• TASK LIST
• 1. In the essay on listening to music for its dynamics, what do most R&B and Hip-hop artists release for their hit songs?
• 2. List every remark that the essay on listening to music for its dynamics imagines the average listener making about Merzbow.
• 3. Carry the essay on listening to music for its dynamics forward from its final sentence.

• SELECTED EXTRACT

· · ·

Here’s something cool to try: listen to some of your favorite songs while only focusing on a single instrument. If the song is popular, you may be able to find an isolated track of your chosen instrument on Youtube. Most R&B and Hip-hop artists release instrumental and a capella tracks for their hit songs (a voice is an instrument too!) Try to single an instrument out and listen to how it supports the rest of the song. Try to understand its role in the group. I guarantee you’ll gain a new appreciation of a song that you may have once been tired of. You’ll definitely gain a new appreciation for the instrument you chose.

While that’s a fun thing to try, what I think is an even more interesting experiment is to listen to a song only for its dynamics like you might listen to a song for a single instrument. To try and tune out any kind of tonality or timbre and to only listen to the way a song’s volume fluctuates. This not only can be just as eye-opening as the single instrument experiment I mentioned above, in some cases it is absolutely necessary to understand a genre or song that may initially be off-putting.

I’m sure everyone out there in the internet has had their share of songs that their friends, family, or the general public love that they personally can’t stand. There’s nothing wrong with not enjoying a song, but for me, it can be frustrating to understand the appeal of something that connects with so many. I don’t think anyone has to force themselves to like anything, but being able to understand something and relate to others is never a negative thing in my mind. If you can learn to appreciate these new sounds and maybe even share that experience with others, even better.

This is where dynamics can come to the rescue. I’m confident that stripping away a song’s surface details will reveal a chewy center of understanding that will allow you to better wrap your head around its appeal. 

Take one of the most popular ambient noise artists, Merzbow. The average listener might react to this by saying something like “It’s noise. It hurts my ears. What’s the point? What’s wrong with you, Andy?” And the average listener wouldn’t be wrong. But there is something to appreciate in the song’s dynamics. Which, in contrast to its harsh aesthetics, are actually quite gentle. If you can learn to tolerate the song’s ear-piercing white noise, Merzbow can be calming, almost meditative in the way it flows from one section to the next dynamically.

Next time you’re having trouble getting into a new genre, give that dynamics trick a try. Listen to how the genre plays with volume, and ask yourself how that makes you feel. Why did the artists decided to do that? How do these changes in volume support the emotion of the song? Ask yourself how the song uses dynamics, and how the listener might be able to appreciate these tactics, and you’ll most likely start to understand the appeal. To me, that’s an invaluable tool in music appreciation, discussion, and criticism. It’s changed the way I evaluate music.

· · ·

• DATASET CONTENT
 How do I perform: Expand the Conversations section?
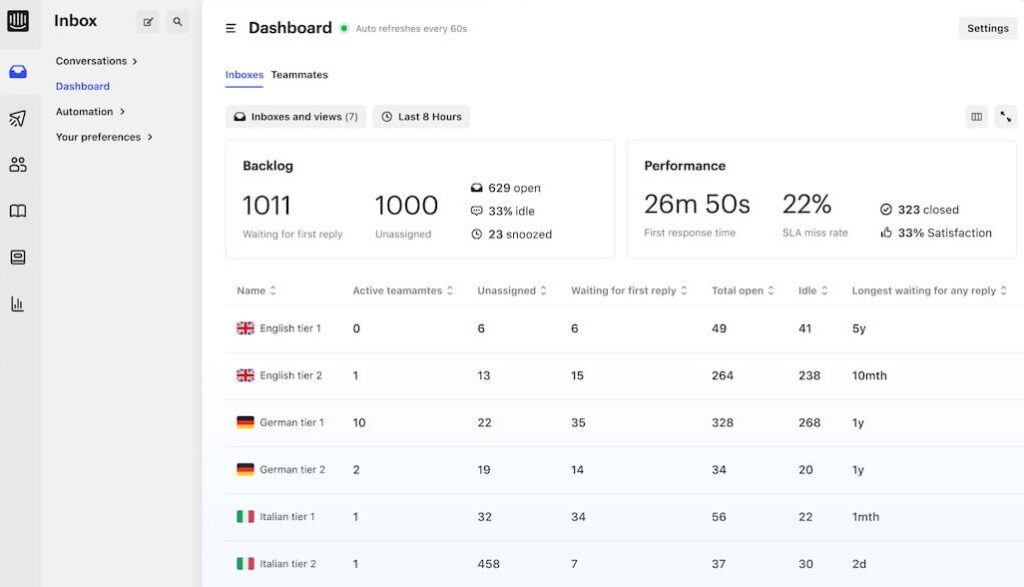[x=96, y=61]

· · ·

• TASK ANSWERS
• 1. Instrumental and a capella tracks.

• 2.
- "It's noise."
- "It hurts my ears."
- "What's the point?"
- "What's wrong with you, Andy?"

• 3.
But getting back to that John Lennon quote I may have made up. I do agree that silence can act as an additional member of any group or artist. Or a different way I like to put it: Dynamics are the instrument of the songwriter.

Long story short—dynamics are important. They affect us on a deeper, primal level, and it’s time we start to acknowledge them.

Drummer lion

Part 2: So What’s the Problem?

What’s disappointing is that dynamics are practically absent from most mainstream music discussion. Usually in favor of words about aesthetic artistic choices. Sure, someone’s voice, guitar tone, or the general atmosphere is interesting, but I believe dynamics are what connect us to a song in the long term.

Dynamics can be what gives a song lasting power or what makes us sick of it after several playthroughs. Dynamic choices are what make whole genres or eras of music sound stale and cheesy in hindsight. Due to a lack of discussion and understanding, dynamics and structure are completely entrenched in genre. Artists act like genre and dynamics are inseparable. When you hear a mainstream dubstep song, for example, you know you are going to hear a softer verse that suddenly explodes in a heavy, syncopated bass drop. Dubstep doesn’t normally stray from that formula, and thus, some people have already become tired of it after their initial excitement wears off. Or a rock song will most likely follow a verse/chorus/bridge format where a softer verse leads to a repeating, louder chorus. Artists who are remembered for being important and influential are those who can change up the formula in a way that makes sense given the emotion and tone of their music.

A similar thing happens with artists that come on the scene with a fresh, new sound. Once you’ve heard enough of their songs, their dynamic structure becomes predictable. They either continue making songs with the same structure, or they drastically change things, which ends up alienating people when the band does not meet their expectations.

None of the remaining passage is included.